━━━ Исходные записи ━━━

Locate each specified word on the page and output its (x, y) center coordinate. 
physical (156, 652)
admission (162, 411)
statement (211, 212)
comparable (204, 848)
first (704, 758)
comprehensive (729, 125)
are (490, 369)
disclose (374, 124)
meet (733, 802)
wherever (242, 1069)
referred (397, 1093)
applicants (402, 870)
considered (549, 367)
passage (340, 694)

━━━
━━━ Исходные записи ━━━

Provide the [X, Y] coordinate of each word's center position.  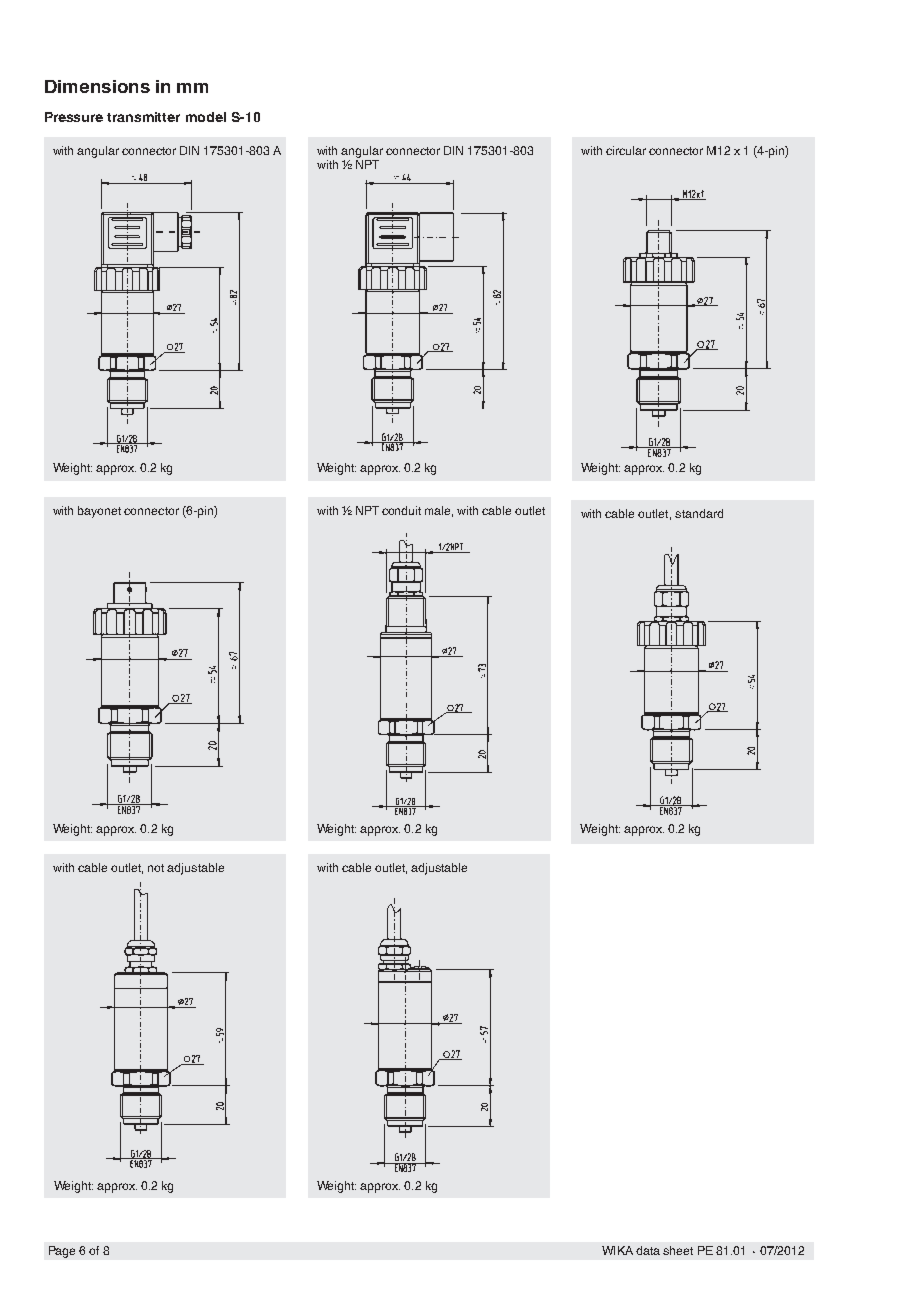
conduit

━━━

[Условие задачи] Выведите без изменений строки записей начиная со строки, где стоит "admission (162, 411)", и заканчивая строкой, где стоит "passage (340, 694)", включая обе.

[Ответ]
admission (162, 411)
statement (211, 212)
comparable (204, 848)
first (704, 758)
comprehensive (729, 125)
are (490, 369)
disclose (374, 124)
meet (733, 802)
wherever (242, 1069)
referred (397, 1093)
applicants (402, 870)
considered (549, 367)
passage (340, 694)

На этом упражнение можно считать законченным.